Tropes exclusive to him as Kamen Rider Regad

https://static.tvtropes.org/pmwiki/pub/images/krge_regad.png
Generate.
Enforcement of Violence: Regad.

  • Attack Drone: As with Glare, Gazer, and Glare2, Regad has his own dubbed the Sovereign Rays, though Zitt never gets to use them.
  • Crippling Overspecialization: Zitt is strong in close-quarters combat and nothing else. He doesn't even bother to use the other abilities of his Driver unlike the Past GMs or Niramu like the Attack Drones and would rather buff himself for more offensive power. This means that Zitt becomes predictable enough that Ace can read his actions despite him using Super-Speed, outmaneuvering Zitt by simply making a platform on the air to limit his mobility and aimed for an opening to deal a fatal blow.

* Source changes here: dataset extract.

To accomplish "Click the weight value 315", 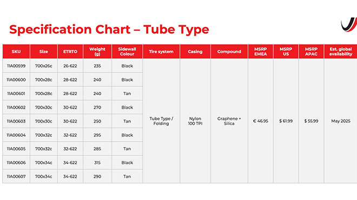I will 97,163.
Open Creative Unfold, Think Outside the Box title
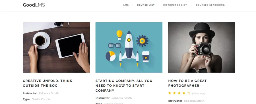This screenshot has width=256, height=104. pos(48,83)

  • Meaningful Name: His Rider name is derived from "regard", which can mean to closely look at or observe.
  • Palette Swap: His suit's design is a repainted combination of the previous Vision Driver Riders'.

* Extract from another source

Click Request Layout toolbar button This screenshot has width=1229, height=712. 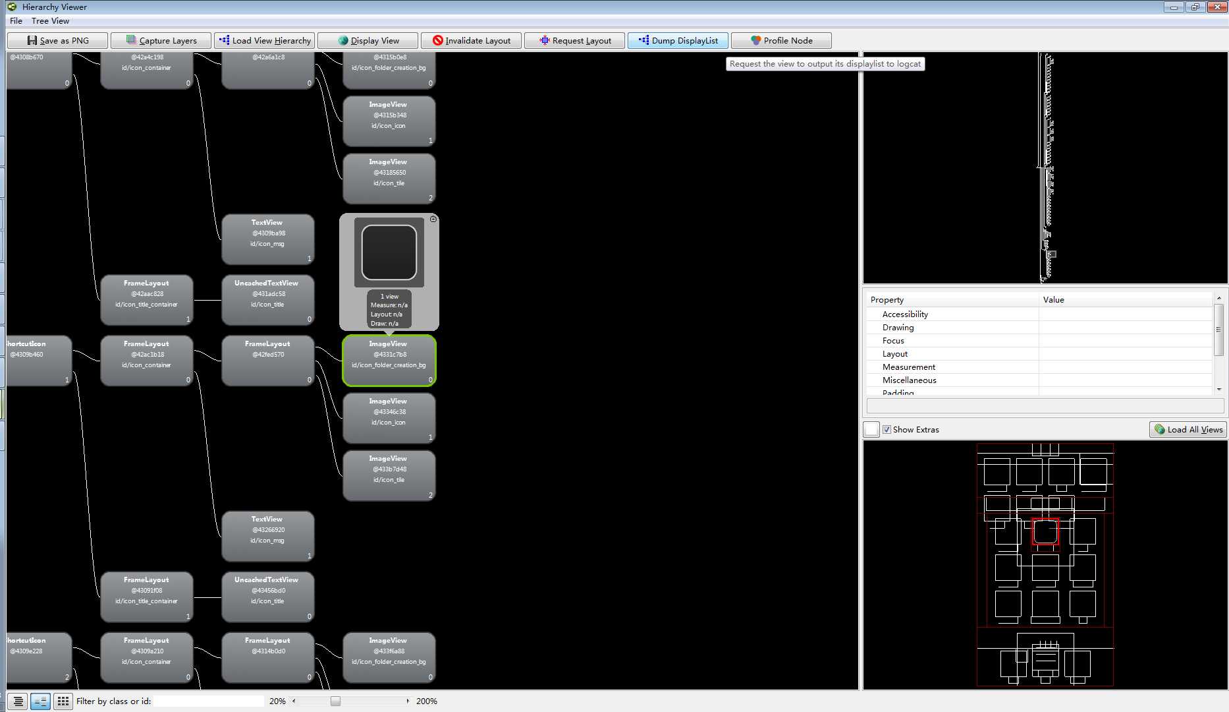[574, 41]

  • The Power of Hate: The Zillion Driver on its own is actually laughably weak for something Zitt and Suel use; internally, it's no different from a souped-up Desire Driver, and lacks the Vision Driver's inherent ability to defy physics. However, the suit generated by it is a far different story — equipped with several means to manifest the wishes of the DGP audience, placing it in the hands of Zitt gives him enough energy from his Nightmare Fetishist supporters to destroy time.
  • Red and Black and Evil All Over: Zitt is the most malicious of the Game Masters, so Regad's suit and armor are appropriately colored crimson and black.
  • Red Is Violent: He is also the most brutal Game Master, with a crimson aura to match. It's even in his transformation announcement.
  • Super-Speed: Via the Accelerate function.
  • Strong and Skilled: He's extensively shown as a formidable combatant against both Ace and Win, and this carries over in his combat style as a Rider. While he doesn't make extensive use of his Rider abilities, he heavily relies on and effectively uses the ones that support his close combat skills, such as Super-Speed.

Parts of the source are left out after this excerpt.